Dans le contexte plus large du projet de loi concernant « l’aide à la mort », il est préférable de bien comprendre les questions qu’il soulève. Comment percevons-nous la mort dans nos communautés ? Selon moi, nous sommes confrontés à trois enjeux séparés où, malheureusement, le troisième a tendance à éclipser les deux premiers que je tiens tout de même à souligner.
Premièrement, nos sociétés se caractérisent par une forte natalité et, en conséquence, un grand nombre de décès se produiront inévitablement. Cette transition posera un défi sans précédent qui va au-delà du vieillissement : comment allons-nous gérer une mortalité aussi élevée ? Il est possible que nous risquions de vivre une époque où les décès massifs interviendront sans l’existence préalable d’une aide suffisante ni soins appropriés. Cela a été évident durant les moments les plus difficiles de l’épidémie de Covid-19, mais cela pourrait aussi prendre d’autres formes, comme la guerre ou la famine. Bien que nous n’en soyons pas là, il est essentiel d’intégrer des méthodes de mort plus humbles et plus économes, qui vont à l’encontre des traitements excessifs et dispendieux.

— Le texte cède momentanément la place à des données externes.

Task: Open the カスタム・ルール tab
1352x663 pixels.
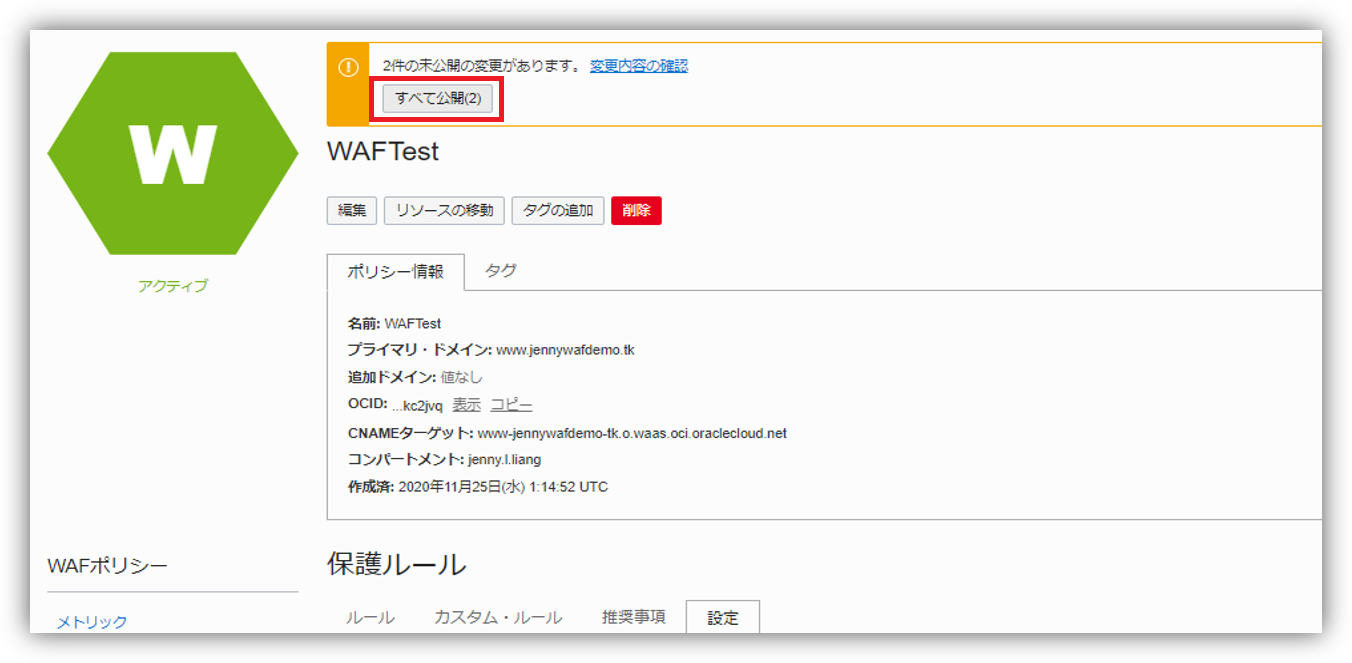Action: pos(497,618)
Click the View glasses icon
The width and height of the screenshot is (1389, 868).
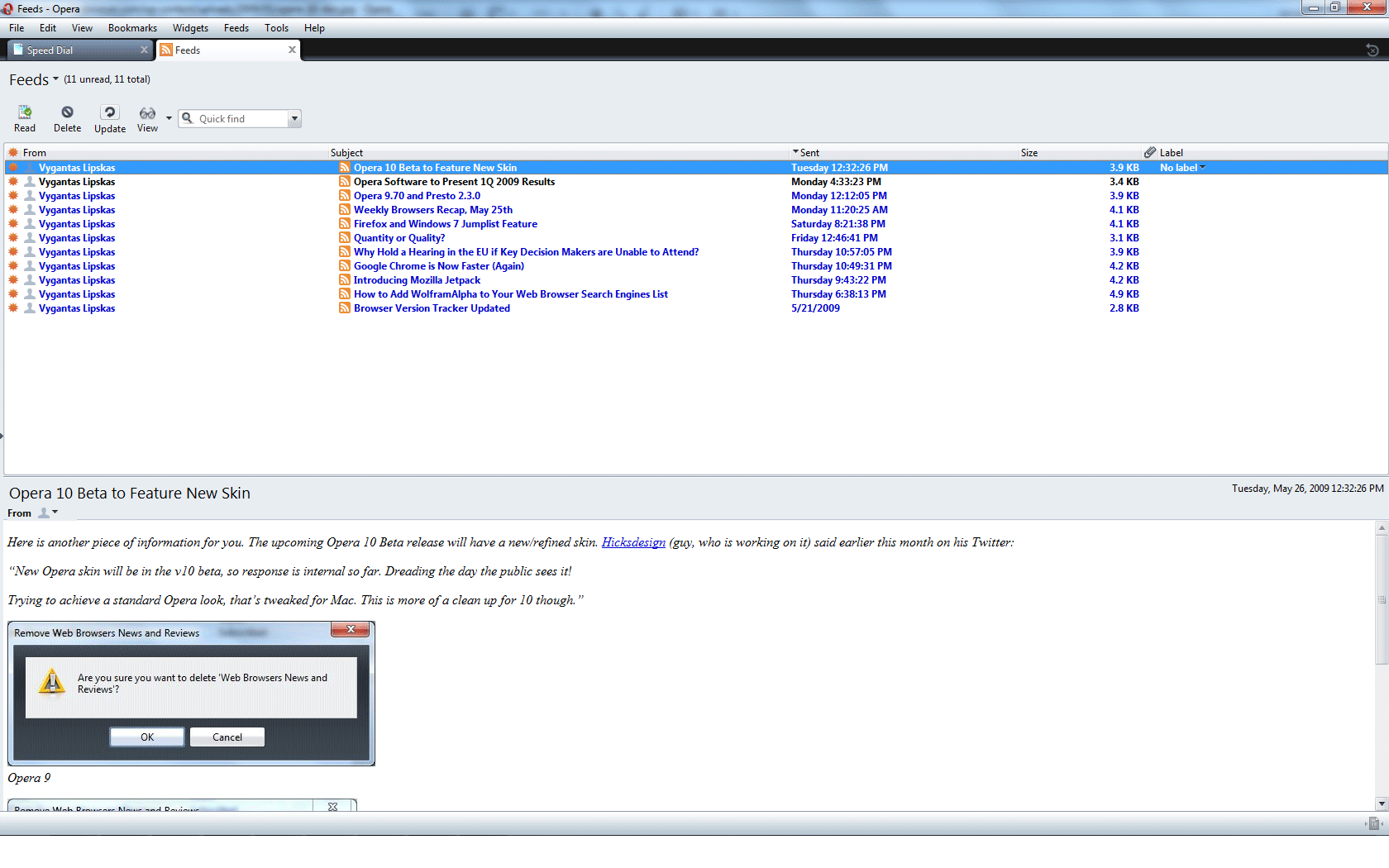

Par ailleurs, nous devrons admettre que personne ne peut s’auto-entretenir de la naissance à la mort. Cela va à l’encontre de notre quête d’autonomie et d’émancipation : nous aspirons à l’indépendance, mais nous dévoilons nos dépendances mutuelles. Cette problématique est exacerbée par le vieillissement de la population qui favorise l’isolement. L’industrie des soins de santé peine à pallier cette « solitude choisie » dans laquelle nous nous sommes volontairement immergés.
Notre troisième enjeu découle de l’extension continue de nos capacités techniques, élargissant ainsi la gamme de nos possibles et nos obligations de décisions. Cette augmentation rend nos responsabilités encore plus intimidantes. Nous ne recevons plus des enfants, nous décidons plutôt de leur arrivée. Il en va de même pour la mort ; nous prenons la décision de quand arrêter les soins.
« Confusion totale »
Mais c’est précisément là que réside la tragédie: le sort du mourant dépend des actions des personnes qui l’entourent. C’est pourquoi nous souhaitons des normes, des solutions juridiques, pour nous aider à gérer cette peur. On le remarque dans les réactions contre le projet de loi; les opinions sont profondément divisées sur ces sujets, et refusent d’accepter ce drame qu’aucune loi ne peut mettre fin. Une loi peut seulement apaiser cette peur en l’intégrant dans notre désaccord commun. L’avocat Jean Carbonnier a déclaré: « Entre deux solutions, choisissez toujours celle qui requiert le moins de droit et qui laisse le plus de place à l’éthique et à la morale ». Qu’attendons-nous de la loi? Le devoir de la loi n’est pas de fournir des règles censées apaiser nos craintes, mais plutôt de comprendre et de faire valoir les plaintes, même les plus conflictuelles, pour autoriser le conflit des plaintes.